La domanda che ora circola insistentemente tra gli addetti ai lavori è una sola: quando torneremo alla normalità?
Da un lato, colossi come Micron hanno dipinto un quadro decisamente non roseo, suggerendo che la crisi delle memorie non vedrà un miglioramento sostanziale fino al 2028.
Dall’altro, Intel offre una prospettiva leggermente più rassicurante, indicando la presenza di scorte sufficienti per circa 9-12 mesi prima che i rincari colpiscano duramente la catena di approvvigionamento. In questo contesto di incertezza, ASUS offre una lettura differente e pragmatica della situazione.
Sascha Krohn, Direttore del Marketing Tecnico di ASUS, ha recentemente condiviso le sue valutazioni, ipotizzando che la carenza di memorie inizierà a normalizzarsi nel corso del 2027. Krohn si posiziona nel mezzo tra le previsioni più ottimistiche, che speravano in un calo dei prezzi già alla fine del 2026, e quelle più pessimistiche che guardano al 2028.
Secondo il dirigente, i produttori di chip di memoria gestiscono le proprie fabbriche cercando di massimizzare l’efficienza, e la flessibilità è limitata. Sebbene sia possibile riattivare vecchie linee di produzione per aumentare l’offerta, la domanda attuale è talmente elevata da rendere difficile una risposta rapida.
La causa principale di questa apocalisse delle RAM risiede nell’esplosione dell’Intelligenza Artificiale: la richiesta di memorie ad alta larghezza di banda (HBM) per i data center che alimentano servizi come ChatGPT e Gemini ha drenato risorse preziose, lasciando il mercato consumer con scorte ridotte.
Anche ipotizzando che la disponibilità fisica dei moduli RAM torni a livelli accettabili nel 2027, esiste un secondo ostacolo, forse più insidioso, che riguarda le dinamiche commerciali.
Krohn ha sollevato un punto cruciale riguardante la psicologia del mercato: la resistenza delle aziende ad abbassare i prezzi una volta che questi sono saliti.

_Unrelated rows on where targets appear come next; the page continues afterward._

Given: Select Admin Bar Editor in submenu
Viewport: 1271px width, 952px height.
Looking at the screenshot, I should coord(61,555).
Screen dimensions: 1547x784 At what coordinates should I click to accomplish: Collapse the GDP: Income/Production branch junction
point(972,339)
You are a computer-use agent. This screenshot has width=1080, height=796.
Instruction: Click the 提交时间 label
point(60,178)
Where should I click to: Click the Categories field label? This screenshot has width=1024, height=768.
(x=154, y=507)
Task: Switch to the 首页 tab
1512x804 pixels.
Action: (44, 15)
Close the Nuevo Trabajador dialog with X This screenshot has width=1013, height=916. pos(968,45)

La storia insegna che, anche quando i vincoli di fornitura vengono meno, è necessario un periodo di assestamento piuttosto lungo prima che i costi per l’utente finale riflettano la nuova disponibilità.
Il ragionamento è spietatamente logico: se un prodotto è stato venduto a un prezzo elevato la settimana precedente, i venditori mostreranno una naturale esitazione nel ridurne il costo la settimana successiva.
Si tratta di una situazione di stallo in cui nessun marchio vuole essere il primo a tagliare i prezzi, sacrificando i propri margini.
Secondo Krohn, potrebbero volerci diversi trimestri affinché i prezzi scendano lentamente, in attesa che un attore del mercato decida di “premere il grilletto” per primo, costringendo poi i concorrenti ad adeguarsi.